History, Department of

 

Date of this Version

1990

Comments

Published 1990 by University of Illinois Press. Electronic edition copyright (c) 2016 Frederick C. Luebke.

Abstract

In some respects the new immigration history contrasts strongly with the old. Whereas the traditional was assimilationist and stressed the cultural contributions of the newcomers, the new is more often pluralist and focuses on cultural conflict. The old tended to describe individual accomplishment and, drawing upon readily available sources such as letters, speeches, diaries, and other qualitative sources, was unintentionally elitist; the new analyzes the relationships of the ethnic group (i.e., the masses of ordinary people of limited skills in communication) with elements of the receiving society, including other ethnocultural collectivities. It uses quantitative sources, such as census manuscripts, tax lists, city directories, voting data, and other public records. Whereas traditional immigration history tended to perceive unity or homogeneity within an ethnic group, the new analyzes diversity and internal variation.

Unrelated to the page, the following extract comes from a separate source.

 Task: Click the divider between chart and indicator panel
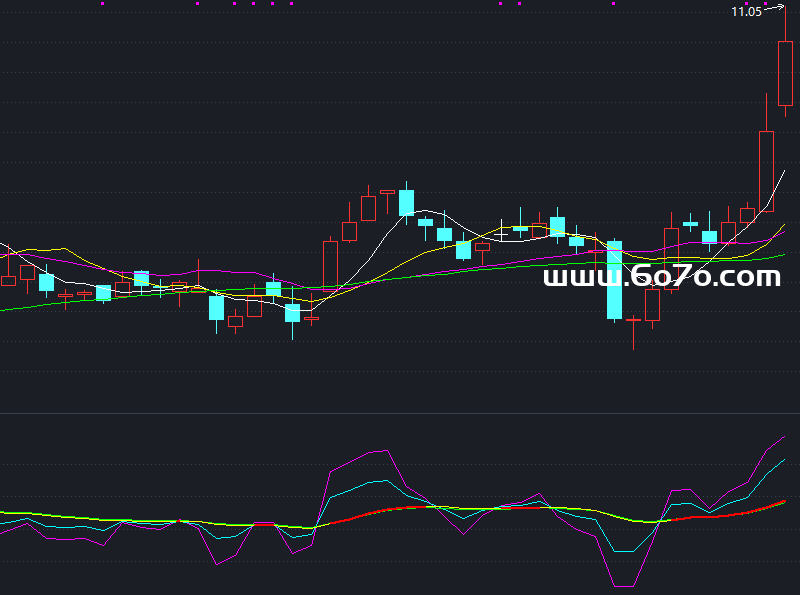pos(400,412)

The new historians of immigration have often used the concepts and methods of the social sciences. This derives partly from their need to analyze social structures as necessary background for understanding historical events. Such an approach was uncommon among traditionalist historians of an earlier time, who more often sought to explain the causes and consequences of specific historical events without fair consideration for the social setting.

In my own case, I discovered early on that extensive reading in traditional studies of German-American history provided me with few tools to analyze immigrant political behavior in a systematic way on a local level or to analyze voter data comparatively. I therefore turned to sociologists and political scientists for help; later I was attracted to the concepts and methods of cultural geographers and anthropologists. Scholars in those disciplines may well abjure any apparent relationship between their work and mine. But in adapting some of their ideas I have intended to supplement rather than to replace traditional concepts and methods in immigration history.

All of the previously published essays presented here are essentially in their original form. I have corrected mistakes that have come to my attention and have made minor revisions. In most cases they were published in journals not widely distributed or in books with titles that, for entirely appropriate reasons, tended to obscure the content of my articles and their relationship to immigration history. They are unified by a style of thought or point of view that seeks to transcend filiopietism and to find the place of German immigrants in the broad context of social history. Collected in the format of this book, they may make a contribution to the history of Germans in the Americas that was not possible when published separately.